▶ _What the task requires_
Transcribe exactly the lines from the one holding "Task: Open settings for the Label field" to the end of the data below, including both of those lines and no others.

▶ _Source data_
Content starts
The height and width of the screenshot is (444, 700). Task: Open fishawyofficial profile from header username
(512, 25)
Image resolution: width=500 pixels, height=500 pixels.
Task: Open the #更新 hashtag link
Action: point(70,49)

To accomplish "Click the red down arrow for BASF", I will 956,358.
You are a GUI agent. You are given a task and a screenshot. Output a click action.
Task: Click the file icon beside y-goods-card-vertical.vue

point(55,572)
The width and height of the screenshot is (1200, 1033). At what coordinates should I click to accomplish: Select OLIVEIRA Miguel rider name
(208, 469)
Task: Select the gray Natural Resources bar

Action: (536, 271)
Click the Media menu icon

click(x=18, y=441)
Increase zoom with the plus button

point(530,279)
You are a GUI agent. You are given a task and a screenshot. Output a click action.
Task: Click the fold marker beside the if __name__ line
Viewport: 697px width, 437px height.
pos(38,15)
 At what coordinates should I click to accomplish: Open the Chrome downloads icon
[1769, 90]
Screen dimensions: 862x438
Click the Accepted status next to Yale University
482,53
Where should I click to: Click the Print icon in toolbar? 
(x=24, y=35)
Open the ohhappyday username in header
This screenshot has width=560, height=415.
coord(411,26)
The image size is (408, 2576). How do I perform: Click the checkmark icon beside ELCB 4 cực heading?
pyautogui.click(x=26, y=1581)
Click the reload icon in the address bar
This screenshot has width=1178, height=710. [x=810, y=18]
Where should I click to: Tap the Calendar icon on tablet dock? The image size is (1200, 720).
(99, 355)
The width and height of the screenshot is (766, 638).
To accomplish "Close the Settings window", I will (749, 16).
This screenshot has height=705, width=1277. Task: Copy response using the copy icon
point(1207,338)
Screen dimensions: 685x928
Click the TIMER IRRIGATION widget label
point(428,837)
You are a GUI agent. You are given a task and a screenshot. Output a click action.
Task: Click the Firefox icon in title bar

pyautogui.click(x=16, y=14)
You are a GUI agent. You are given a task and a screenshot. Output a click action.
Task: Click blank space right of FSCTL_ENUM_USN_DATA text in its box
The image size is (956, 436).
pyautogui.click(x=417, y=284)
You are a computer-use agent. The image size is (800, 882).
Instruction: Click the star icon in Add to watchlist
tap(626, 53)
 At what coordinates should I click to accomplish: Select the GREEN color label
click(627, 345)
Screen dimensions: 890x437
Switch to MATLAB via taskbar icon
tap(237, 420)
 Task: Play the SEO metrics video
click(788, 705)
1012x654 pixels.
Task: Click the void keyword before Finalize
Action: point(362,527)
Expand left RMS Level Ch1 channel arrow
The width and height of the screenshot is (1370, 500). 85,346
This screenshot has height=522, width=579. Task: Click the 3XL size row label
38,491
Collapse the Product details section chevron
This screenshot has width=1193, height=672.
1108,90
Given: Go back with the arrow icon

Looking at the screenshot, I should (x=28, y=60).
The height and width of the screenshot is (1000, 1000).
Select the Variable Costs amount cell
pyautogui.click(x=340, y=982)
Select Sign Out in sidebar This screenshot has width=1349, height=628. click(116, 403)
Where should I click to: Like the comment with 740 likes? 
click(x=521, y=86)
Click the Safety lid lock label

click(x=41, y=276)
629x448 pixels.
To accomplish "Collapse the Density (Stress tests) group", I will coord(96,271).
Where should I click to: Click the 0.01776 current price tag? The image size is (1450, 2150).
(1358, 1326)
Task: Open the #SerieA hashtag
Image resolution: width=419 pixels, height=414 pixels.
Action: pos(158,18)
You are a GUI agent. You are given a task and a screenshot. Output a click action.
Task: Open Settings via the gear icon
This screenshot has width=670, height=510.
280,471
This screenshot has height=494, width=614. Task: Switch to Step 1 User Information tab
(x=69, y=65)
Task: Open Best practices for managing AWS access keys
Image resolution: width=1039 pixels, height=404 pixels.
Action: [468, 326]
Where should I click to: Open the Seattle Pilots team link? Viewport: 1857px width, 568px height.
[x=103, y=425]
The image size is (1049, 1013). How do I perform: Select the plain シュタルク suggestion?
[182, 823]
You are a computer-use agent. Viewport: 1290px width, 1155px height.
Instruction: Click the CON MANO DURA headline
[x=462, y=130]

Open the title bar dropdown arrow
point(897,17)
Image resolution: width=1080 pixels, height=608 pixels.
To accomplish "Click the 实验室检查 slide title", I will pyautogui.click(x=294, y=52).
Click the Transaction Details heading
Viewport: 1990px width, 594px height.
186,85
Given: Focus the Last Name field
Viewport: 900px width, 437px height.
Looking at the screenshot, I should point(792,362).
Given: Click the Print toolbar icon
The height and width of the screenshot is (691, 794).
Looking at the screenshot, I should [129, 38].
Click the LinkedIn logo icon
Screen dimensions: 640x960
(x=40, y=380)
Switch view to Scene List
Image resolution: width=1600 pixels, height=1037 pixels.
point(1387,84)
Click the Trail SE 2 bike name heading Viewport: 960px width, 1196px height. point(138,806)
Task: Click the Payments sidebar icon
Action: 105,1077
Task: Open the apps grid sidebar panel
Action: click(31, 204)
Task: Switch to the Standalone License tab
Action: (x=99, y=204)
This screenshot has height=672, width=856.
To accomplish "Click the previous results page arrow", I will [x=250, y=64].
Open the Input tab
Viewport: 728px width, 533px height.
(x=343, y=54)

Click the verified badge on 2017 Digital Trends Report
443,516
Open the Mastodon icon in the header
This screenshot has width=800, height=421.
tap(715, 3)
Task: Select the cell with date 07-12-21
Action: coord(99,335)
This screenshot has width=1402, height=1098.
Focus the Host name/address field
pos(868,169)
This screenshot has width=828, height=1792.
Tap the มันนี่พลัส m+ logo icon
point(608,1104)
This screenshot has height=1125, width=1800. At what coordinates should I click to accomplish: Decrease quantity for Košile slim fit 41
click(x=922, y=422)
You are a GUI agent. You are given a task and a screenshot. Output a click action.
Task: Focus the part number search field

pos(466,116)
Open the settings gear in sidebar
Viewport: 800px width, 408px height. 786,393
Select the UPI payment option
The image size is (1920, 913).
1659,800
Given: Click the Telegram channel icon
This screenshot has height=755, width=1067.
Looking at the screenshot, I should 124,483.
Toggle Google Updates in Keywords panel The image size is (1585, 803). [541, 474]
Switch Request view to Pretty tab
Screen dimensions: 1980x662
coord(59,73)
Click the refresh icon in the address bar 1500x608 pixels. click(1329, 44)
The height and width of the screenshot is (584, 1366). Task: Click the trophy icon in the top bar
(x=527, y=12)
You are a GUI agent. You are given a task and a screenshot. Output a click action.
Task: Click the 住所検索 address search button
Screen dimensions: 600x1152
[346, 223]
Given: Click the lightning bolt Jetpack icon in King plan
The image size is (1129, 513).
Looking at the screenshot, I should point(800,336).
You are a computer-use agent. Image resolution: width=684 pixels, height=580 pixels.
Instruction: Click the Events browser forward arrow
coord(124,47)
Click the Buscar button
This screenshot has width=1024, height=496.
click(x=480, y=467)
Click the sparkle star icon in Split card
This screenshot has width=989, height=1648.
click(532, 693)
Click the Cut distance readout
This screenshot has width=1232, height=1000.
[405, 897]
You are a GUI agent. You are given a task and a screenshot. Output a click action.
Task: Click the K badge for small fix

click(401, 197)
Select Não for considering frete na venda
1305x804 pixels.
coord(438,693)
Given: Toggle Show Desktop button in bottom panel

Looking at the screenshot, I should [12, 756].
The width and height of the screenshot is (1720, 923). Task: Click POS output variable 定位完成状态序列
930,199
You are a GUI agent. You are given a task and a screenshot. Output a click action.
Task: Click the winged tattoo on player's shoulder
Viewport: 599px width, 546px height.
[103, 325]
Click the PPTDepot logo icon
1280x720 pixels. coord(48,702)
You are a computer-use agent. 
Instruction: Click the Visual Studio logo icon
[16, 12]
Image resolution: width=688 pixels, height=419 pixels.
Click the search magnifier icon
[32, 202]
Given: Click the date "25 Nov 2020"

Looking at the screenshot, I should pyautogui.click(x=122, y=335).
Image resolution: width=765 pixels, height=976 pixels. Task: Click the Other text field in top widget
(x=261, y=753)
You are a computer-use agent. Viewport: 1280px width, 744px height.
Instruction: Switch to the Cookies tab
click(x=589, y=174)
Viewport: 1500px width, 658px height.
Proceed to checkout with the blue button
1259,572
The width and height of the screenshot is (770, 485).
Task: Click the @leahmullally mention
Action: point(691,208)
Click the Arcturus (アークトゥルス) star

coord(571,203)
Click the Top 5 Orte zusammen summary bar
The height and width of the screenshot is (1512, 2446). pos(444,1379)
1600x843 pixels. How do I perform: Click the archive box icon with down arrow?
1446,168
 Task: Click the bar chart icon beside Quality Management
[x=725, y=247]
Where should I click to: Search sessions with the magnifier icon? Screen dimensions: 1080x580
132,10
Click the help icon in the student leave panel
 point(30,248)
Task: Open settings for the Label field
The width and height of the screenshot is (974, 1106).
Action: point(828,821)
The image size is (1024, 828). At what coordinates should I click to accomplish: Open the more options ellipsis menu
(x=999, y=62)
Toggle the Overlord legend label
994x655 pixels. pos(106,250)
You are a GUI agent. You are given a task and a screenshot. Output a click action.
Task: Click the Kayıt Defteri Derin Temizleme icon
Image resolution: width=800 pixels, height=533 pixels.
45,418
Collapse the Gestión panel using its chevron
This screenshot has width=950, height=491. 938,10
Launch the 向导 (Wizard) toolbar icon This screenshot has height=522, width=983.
Content ends
▶ _Reply to the exercise_
Task: Open settings for the Label field
The width and height of the screenshot is (974, 1106).
Action: point(828,821)
The image size is (1024, 828). At what coordinates should I click to accomplish: Open the more options ellipsis menu
(x=999, y=62)
Toggle the Overlord legend label
994x655 pixels. pos(106,250)
You are a GUI agent. You are given a task and a screenshot. Output a click action.
Task: Click the Kayıt Defteri Derin Temizleme icon
Image resolution: width=800 pixels, height=533 pixels.
45,418
Collapse the Gestión panel using its chevron
This screenshot has width=950, height=491. 938,10
Launch the 向导 (Wizard) toolbar icon This screenshot has height=522, width=983.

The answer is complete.